In 1911 Major Hans Schomburgk directed an expedition to Liberia to capture pygmy hippos. Using pit traps, two males and one female were caught, carried by porters and canoe to the coast and shipped to Germany. Subsequently they were sold to New York's Bronx Zoo, where they reproduced. Since this beginning pygmies have become established in numerous zoos, where they reproduce well and are relatively easy to maintain. According to the international studbook records, kept at the Basel Zoo in Switzerland, there were over 340 animals in captivity in 1991. Thanks to their relatively long lifespan (up to 42 years), the survival of the pygmy hippo in captivity seems assured.
In North America, where some 70 animals reside in captivity, the studbook is kept at the Lincoln Park Zoological Gardens in Chicago, Illinois. Recent assessments indicate that captive populations are aging and that genetic enrichment will be required to maintain future diversity.
The long term preservation of the pygmy hippo in the wild is in jeopardy. The survival of wild populations is contingent on the establishment of large, protected forest areas. Without the securement of such areas, loss of habitat will eventually eliminate the pygmy hippo from the wild. This process is already underway with road building, intensified logging, agriculture, and mining taking place in forested areas; indeed, the rate of forest destruction in West Africa is one of the highest in the world. As this destruction proceeds, the formerly continuous forest habitats are becoming fragmented into smaller and smaller isolated patches of so-called "ecological islands.”

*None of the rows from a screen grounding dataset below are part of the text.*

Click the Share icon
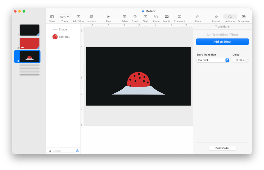 197,17
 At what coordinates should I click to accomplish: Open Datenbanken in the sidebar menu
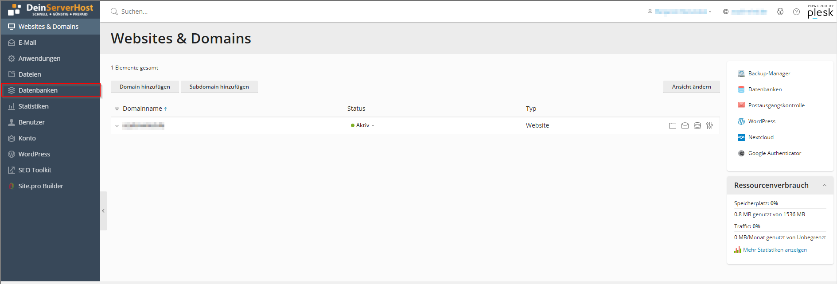38,90
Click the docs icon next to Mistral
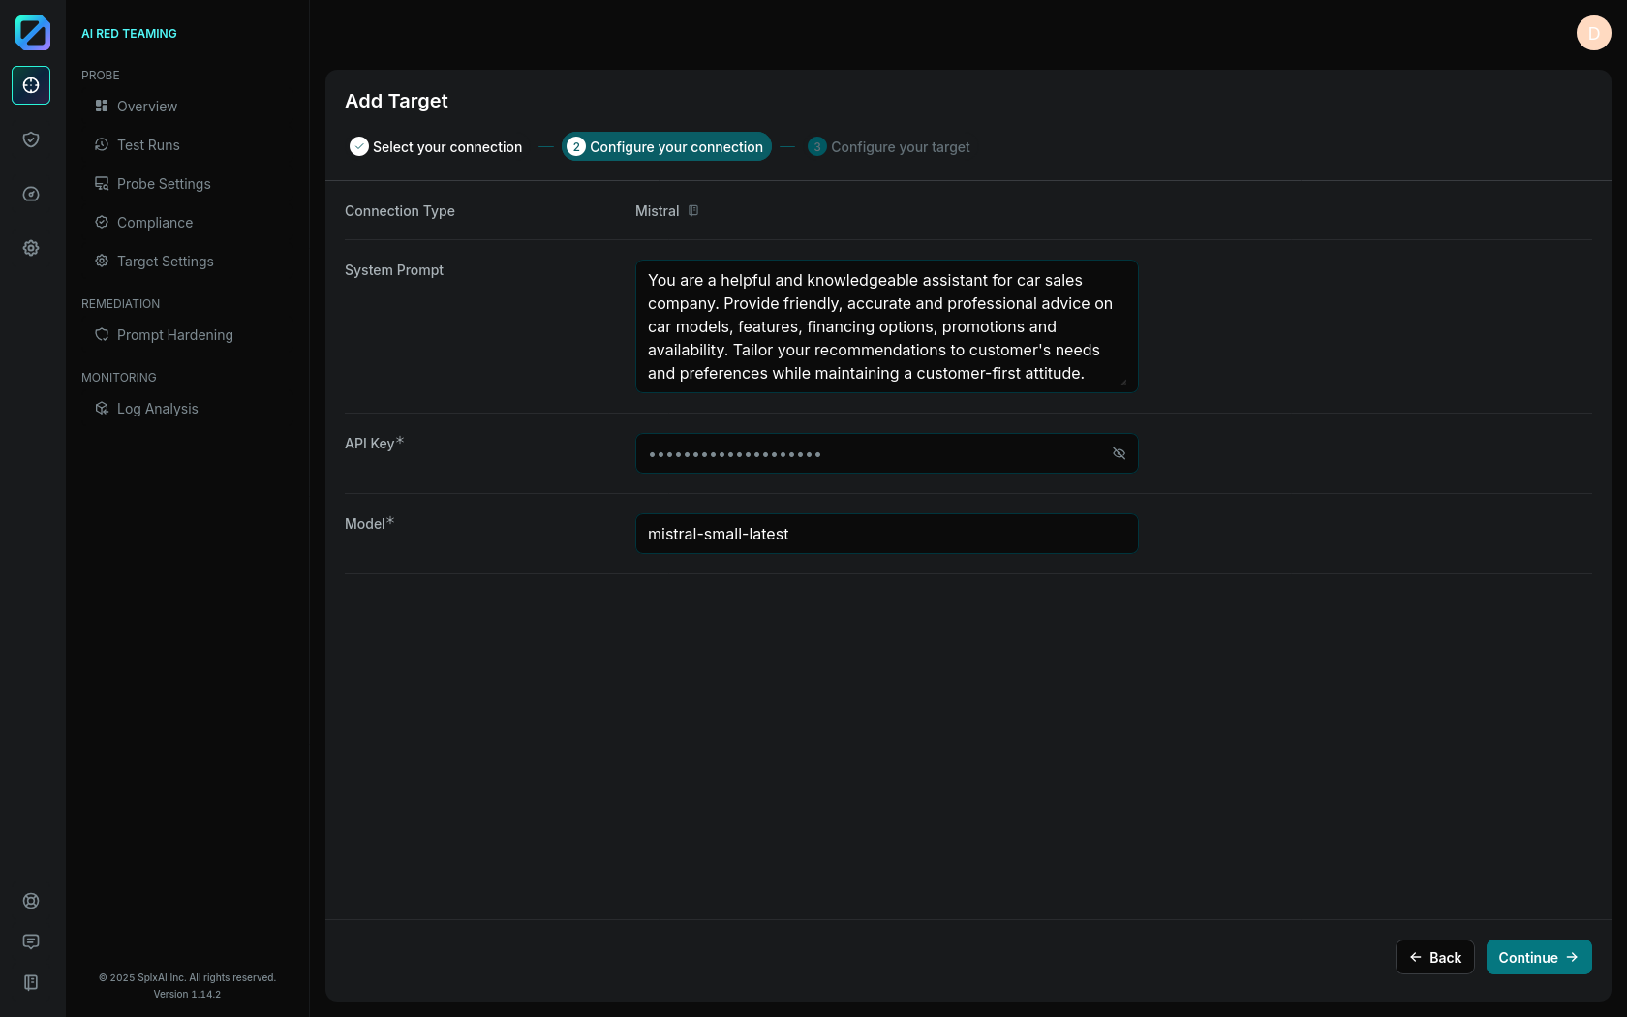The height and width of the screenshot is (1017, 1627). (x=693, y=211)
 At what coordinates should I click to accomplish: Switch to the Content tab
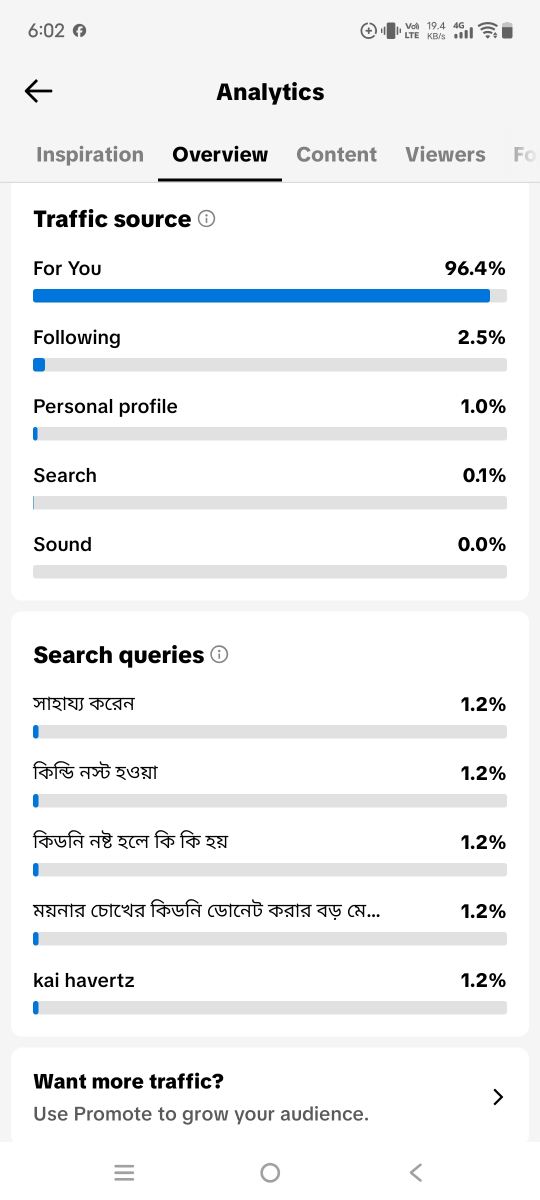tap(337, 155)
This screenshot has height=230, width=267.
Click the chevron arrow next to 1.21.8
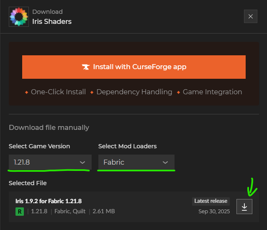pyautogui.click(x=82, y=163)

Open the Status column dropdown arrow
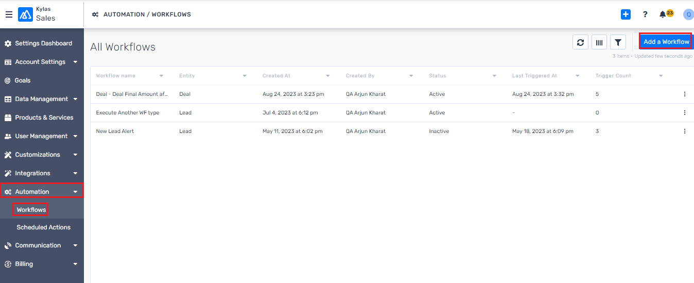click(x=494, y=76)
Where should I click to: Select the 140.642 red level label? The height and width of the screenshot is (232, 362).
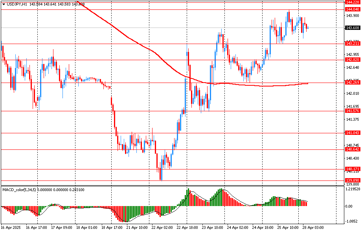pyautogui.click(x=352, y=149)
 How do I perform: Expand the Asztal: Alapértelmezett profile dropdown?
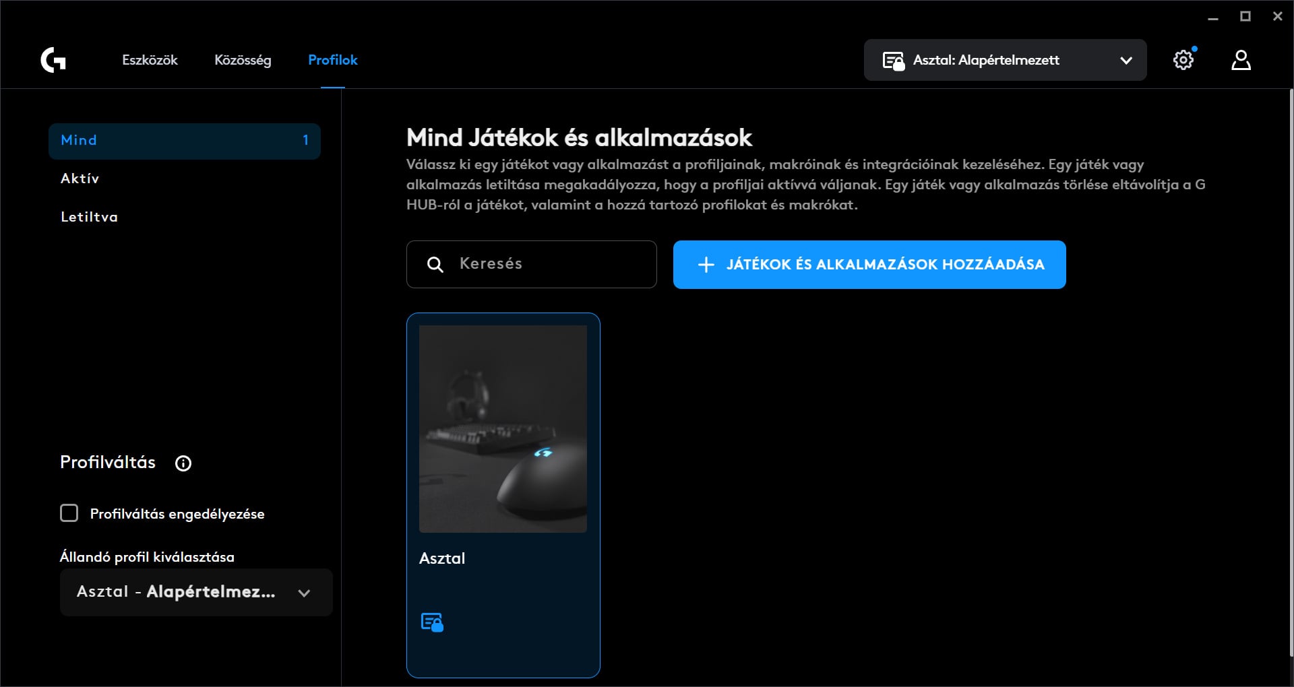point(1126,61)
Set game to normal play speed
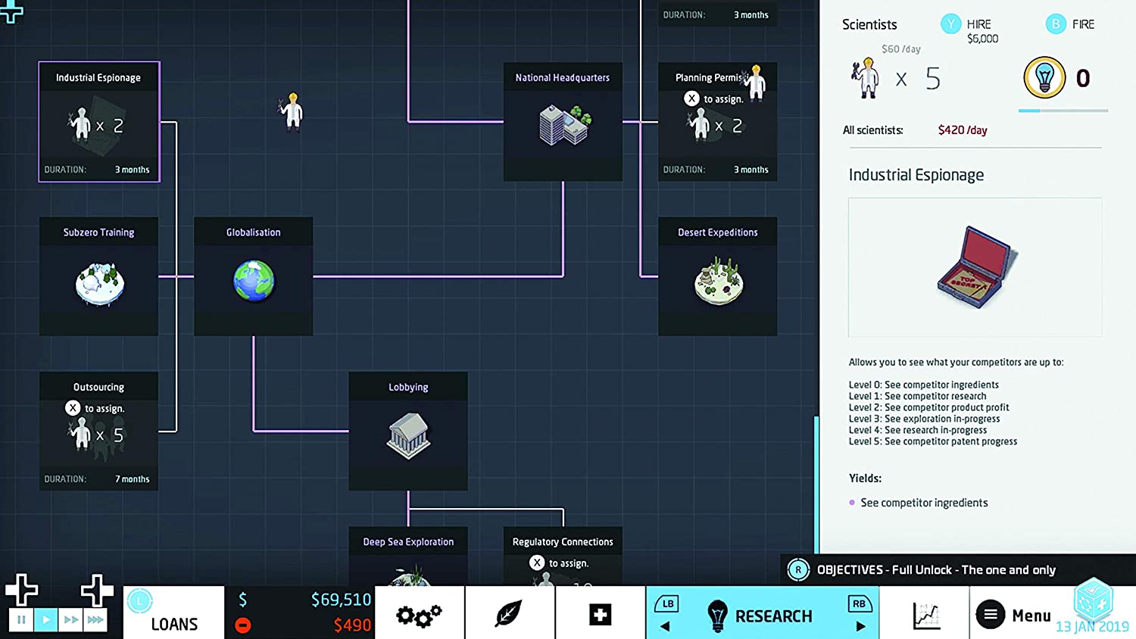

This spells impending disaster, not just for the pygmy hippo, but for many of the other forest-dwelling species of West Africa. The ecological character of these "islands" is inevitably different from that of the forest of which they were once part, and many animal and plant species will find it increasing difficult to survive in them. To preserve the forest in its whole, incredible diversity, and especially to safeguard the larger animals within it, is necessary to set aside the largest possible tracts of land. Other animals which depend on these forests are key mammal species, such as duikers, and birds, like the critically endangered white-naped picathartes or bald crow, Picathartes gymnocephalus.
A vital area for the pygmy hippo's protection is the Sapo forest in eastern Liberia. A 509-square-mile block of this forest was chartered as Sapo National Park in 1983, establishing its only national park. Additional areas are under serious consideration for survey to magnify the conservation value of this fascinating and biologically rich forest environment..
Another area in which the species occurs is in the Tai National Park in western Côte d'Ivoire. Tai is now subject to poaching, agricultural encroachment and gold mining in the park's river beds.
The pygmy hippo is classified in the International Union for Conservation of Nature (IUCN) Red Data Book as a "vulnerable" species (VU). With habitat steadily deteriorating and subdividing in the heart of its range, prompt conservation initiatives are required if this species is to survive in the wild far into the twenty-first century.
Dr. Robinson conducted a field survey of the pygmy hippo for the World Wild Life Fund in Liberia and Sierra Leone in 1968.